Stored entries:

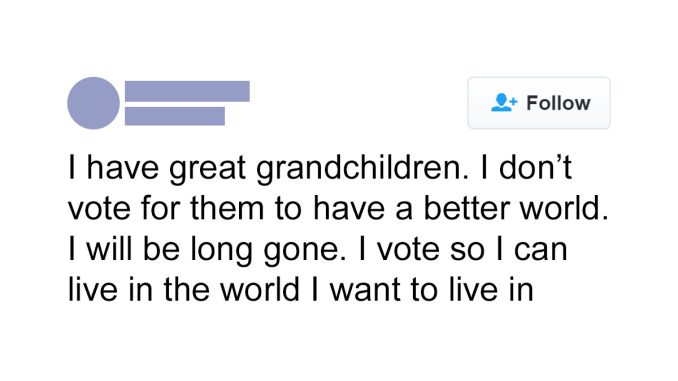Click the word "them" in the second line
This screenshot has height=381, width=678.
(x=227, y=208)
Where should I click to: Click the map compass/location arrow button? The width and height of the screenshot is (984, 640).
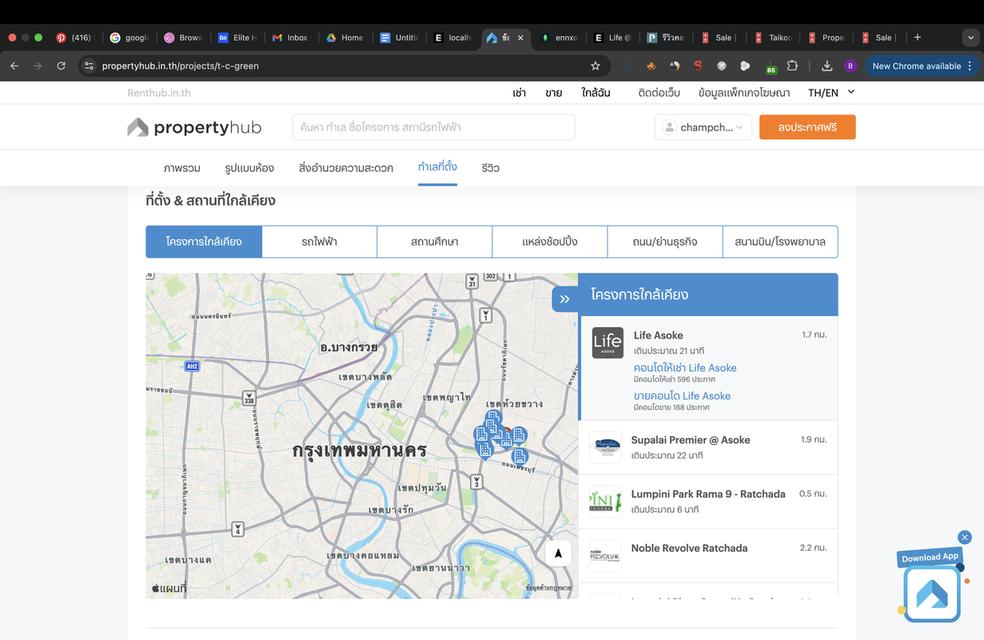click(x=558, y=553)
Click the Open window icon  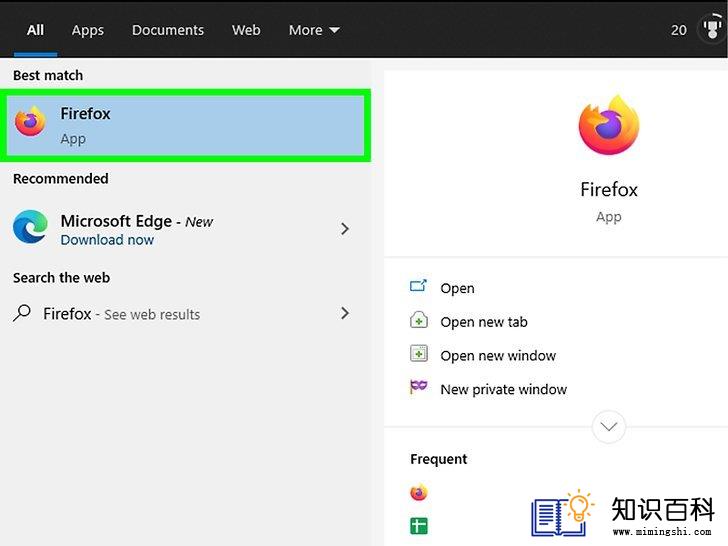pos(418,286)
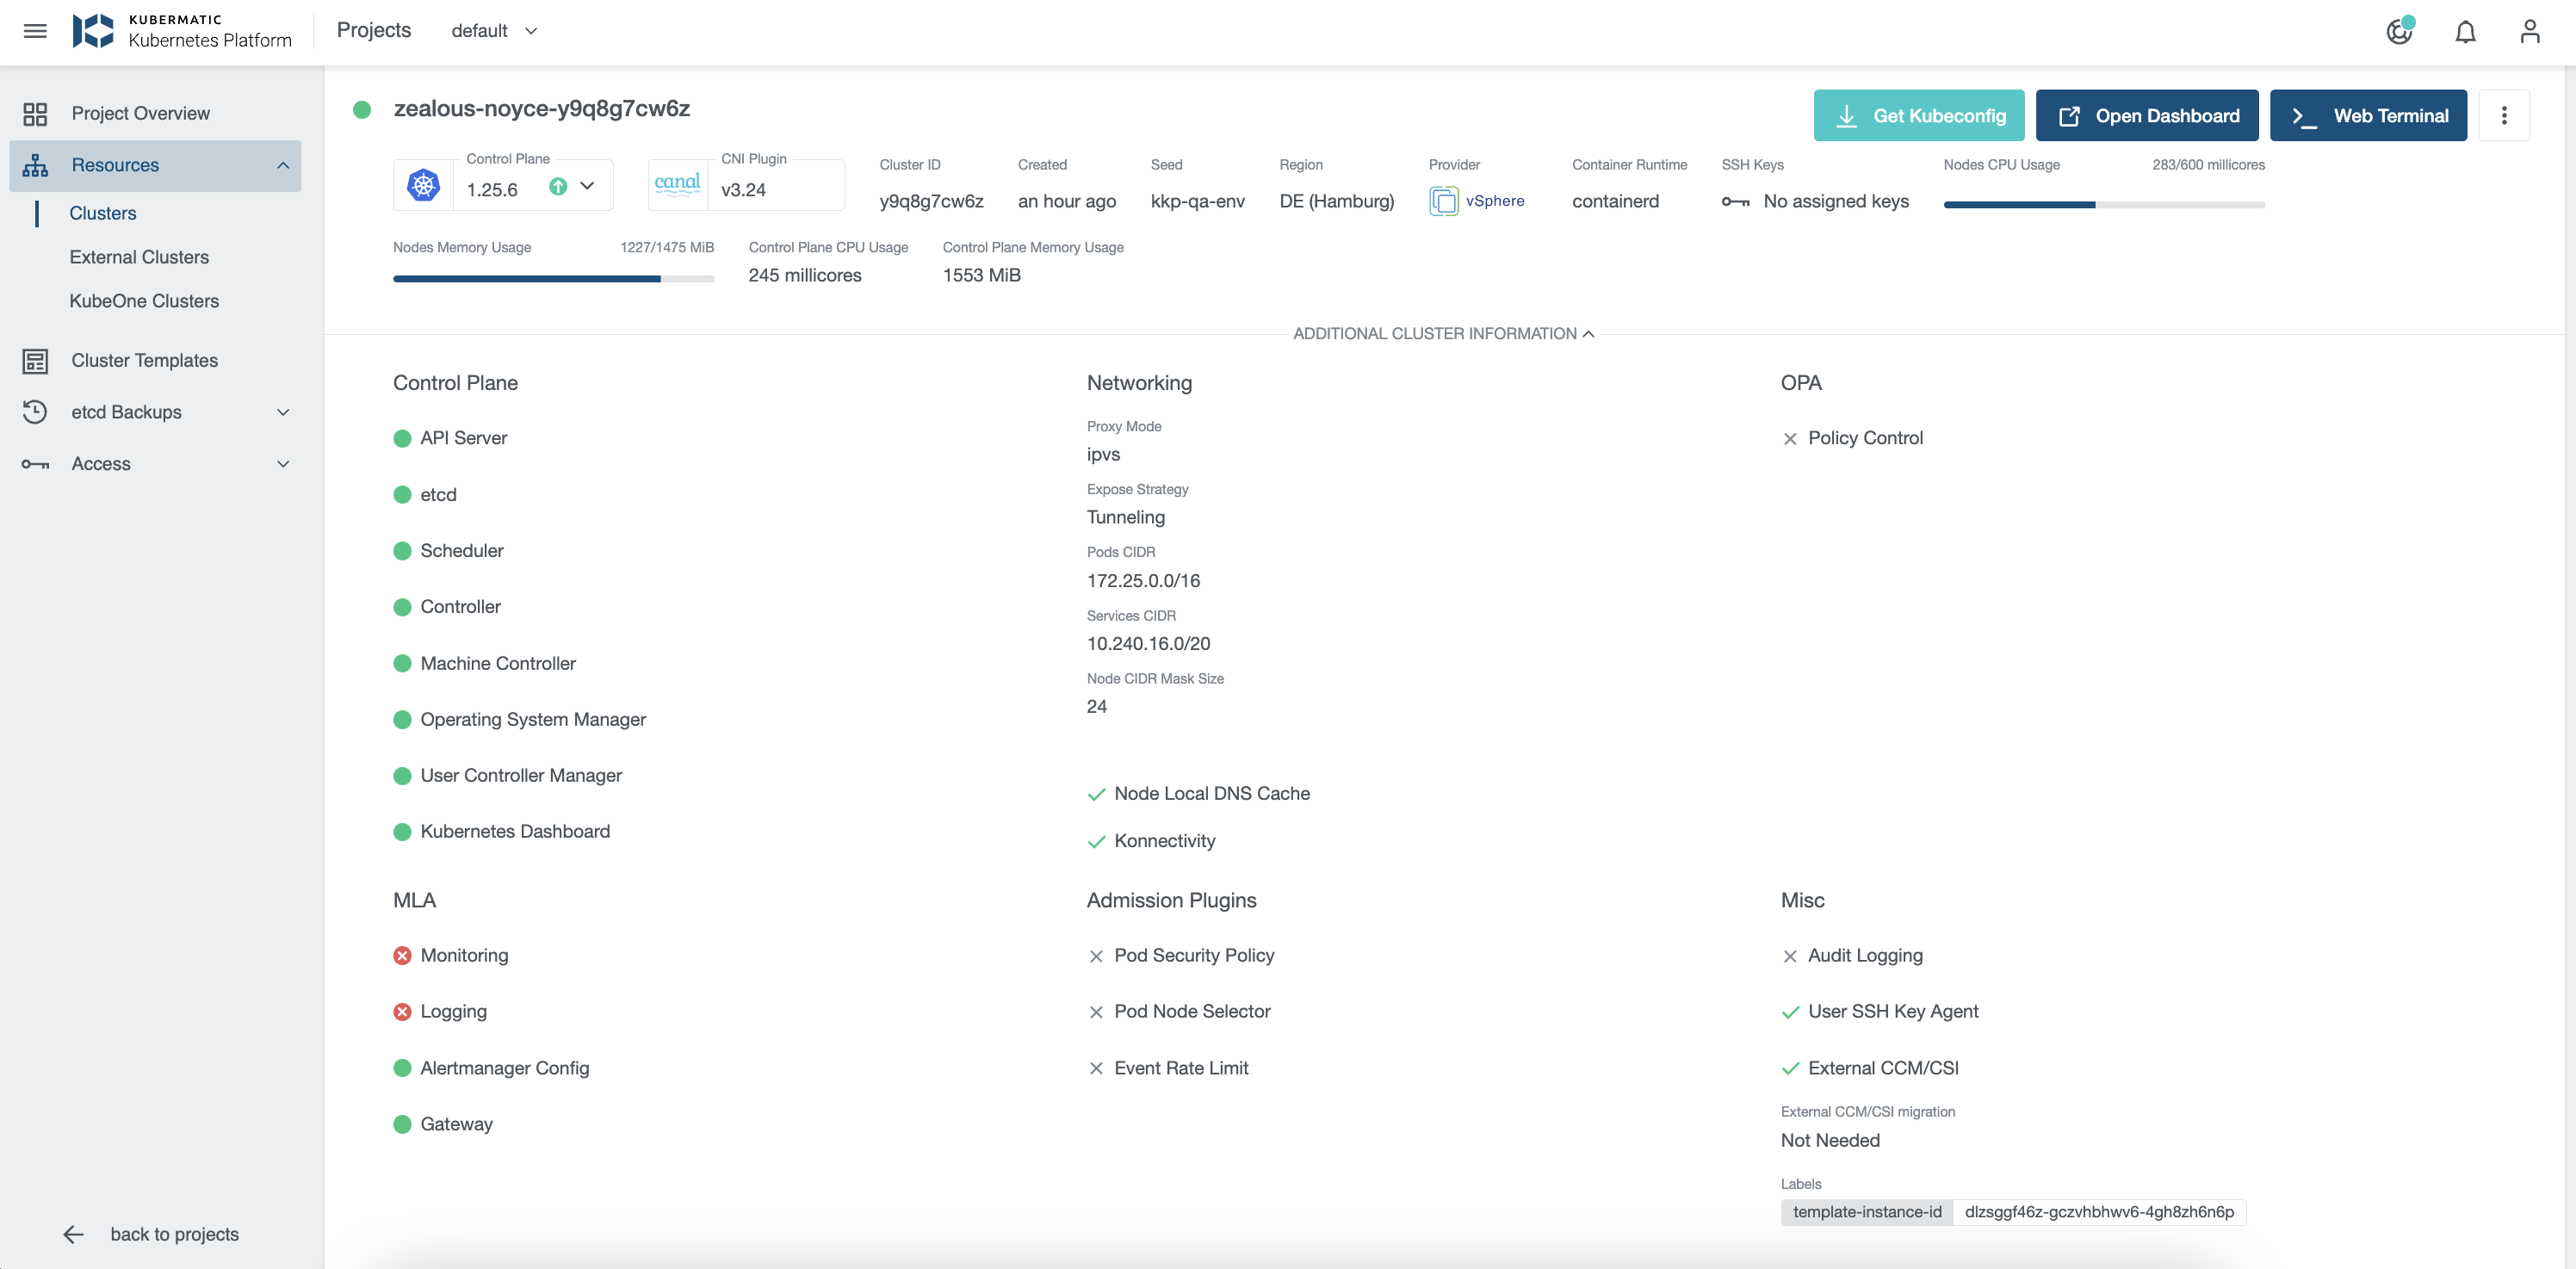This screenshot has width=2576, height=1269.
Task: Click the Project Overview grid icon
Action: tap(35, 114)
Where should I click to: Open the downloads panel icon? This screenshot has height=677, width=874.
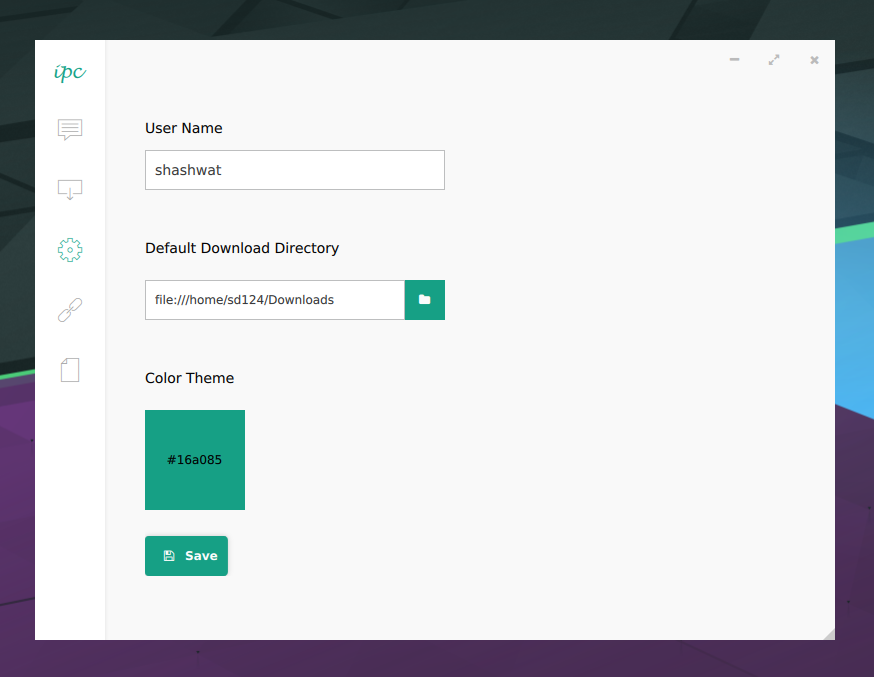[70, 190]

◆ **Exercise directions**
Return word for word the stretch of the listing from the line containing "Where should I click to: Open" through the end of the listing, leaving the pictures out.

◆ **Exercise result**
Where should I click to: Open the downloads panel icon? This screenshot has height=677, width=874.
[70, 190]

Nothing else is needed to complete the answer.